Those include a deadly refinery blast in Texas and ‘the worst spill in the history of oil development on Alaska’s north slope,’ incidents that have ‘cast doubt on whether the company has the commitment to the practice and the culture of safety necessary to protect the public,’ Oberstar said.
Almost a month has passed since the April 20 explosion of the Deepwater Horizon drilling rig, which killed 11 people, Oberstar noted. ‘BP has harnessed impressive scientific and technological experience to drill at great depths in the sea, and you have to wonder why they hadn’t harnessed similar science and technology to anticipate failure, to install redundancy to prevent failure, and practices to clean up after an oil spill.’
A ruptured riser pipe once connecting the well to the drill rig is gushing an estimated 210,000 gallons of oil per day, although some scientists believe the amount to be orders of magnitude higher.
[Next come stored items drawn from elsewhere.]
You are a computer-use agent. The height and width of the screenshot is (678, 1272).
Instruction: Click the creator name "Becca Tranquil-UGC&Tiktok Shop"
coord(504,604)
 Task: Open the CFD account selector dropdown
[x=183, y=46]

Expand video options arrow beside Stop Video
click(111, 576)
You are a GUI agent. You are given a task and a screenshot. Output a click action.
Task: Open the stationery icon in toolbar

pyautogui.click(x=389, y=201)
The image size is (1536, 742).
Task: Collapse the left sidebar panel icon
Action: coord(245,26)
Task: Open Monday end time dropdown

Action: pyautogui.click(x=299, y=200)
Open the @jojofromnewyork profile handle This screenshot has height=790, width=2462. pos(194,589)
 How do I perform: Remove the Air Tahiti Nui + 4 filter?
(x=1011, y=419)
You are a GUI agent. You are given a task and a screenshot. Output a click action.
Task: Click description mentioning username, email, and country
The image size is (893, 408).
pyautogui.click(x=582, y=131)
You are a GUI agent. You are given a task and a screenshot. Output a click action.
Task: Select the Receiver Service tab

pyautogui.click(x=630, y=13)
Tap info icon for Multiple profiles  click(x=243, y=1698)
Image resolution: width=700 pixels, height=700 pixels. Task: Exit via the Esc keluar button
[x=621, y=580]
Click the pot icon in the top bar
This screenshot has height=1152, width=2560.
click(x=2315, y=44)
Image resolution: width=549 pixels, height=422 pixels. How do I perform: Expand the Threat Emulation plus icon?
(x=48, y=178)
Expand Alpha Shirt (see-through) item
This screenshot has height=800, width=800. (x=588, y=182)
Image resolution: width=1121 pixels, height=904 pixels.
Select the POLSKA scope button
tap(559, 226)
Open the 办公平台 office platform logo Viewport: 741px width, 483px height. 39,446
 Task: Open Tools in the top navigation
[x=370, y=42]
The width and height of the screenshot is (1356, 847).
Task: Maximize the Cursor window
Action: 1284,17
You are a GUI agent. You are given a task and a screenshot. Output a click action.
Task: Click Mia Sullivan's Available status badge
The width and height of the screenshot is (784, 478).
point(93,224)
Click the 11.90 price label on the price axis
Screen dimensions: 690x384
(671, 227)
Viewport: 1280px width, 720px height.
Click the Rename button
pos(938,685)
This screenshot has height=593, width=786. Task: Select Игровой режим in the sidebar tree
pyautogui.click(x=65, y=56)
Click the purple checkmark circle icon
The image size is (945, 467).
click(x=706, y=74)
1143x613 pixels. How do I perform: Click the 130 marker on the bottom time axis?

Interior Secretary Ken Salazar said at a hearing Tuesday that a siphon pipe BP has inserted into the riser is drawing off as much as 40% of the oil.
Oberstar also took to task the Minerals Management Service, an agency under Salazar’s authority, citing a ‘disturbing lack of dedication to safety, excessive reliance on the industry to police itself.’
‘Minerals Management Service has fallen way short of the commitment needed for effective oversight of offshore drilling,’ he said. The service, he said, failed to regulate blowout preventers, ‘a critical part of the BP plan to contain or to prevent a spill.’ Engineers worked for weeks to try to get that massive apparatus above the well head to function as it should: to sever and seal the well pipe. They have been unsuccessful, and soon may resort to plugging up the blowout preventer or pumping drilling mud into it to push back against the force of the gushing petroleum.
Rep. John L. Mica of Florida, the panel’s top Republican, said that the lax oversight lies at the feet of the Obama administration. ‘I call this the Obama oil spill timeline,’ Mica said.
Holding up a newspaper headline, ‘Salazar Says Regulatory Oversight of Industry is Lax,’ Mica said, ‘I don’t know what planet he’s on, but we’ve had these warnings for some time.’
Oberstar called it ‘inflammatory to call it the Obama oil spill – and wrong,’ noting that approvals were given by career bureaucrats.
The Obama administration has temporarily halted any new applications to drill in the Gulf.
About 20,000 people and 900 vessels are responding to the spill, and 1.9 million feet of booms, about 360 miles, have been deployed to try to protect the coastline, McKay told the committee. Plans call for injecting mud and cement into the leaking pipe to plug it. The technique has been used before but not at this depth, McKay said.
While the congressional hearings have involved talk about arcane technical matters, ocean currents and political posturing, Rep. Nick Rahall II (D-W.Va.) took time to read the names of the 11 workers killed in the rig explosion.
The hearings come as Congress considers legislation, including setting new environmental and safety rules for offshore drilling and increasing the industry’s liability for spills.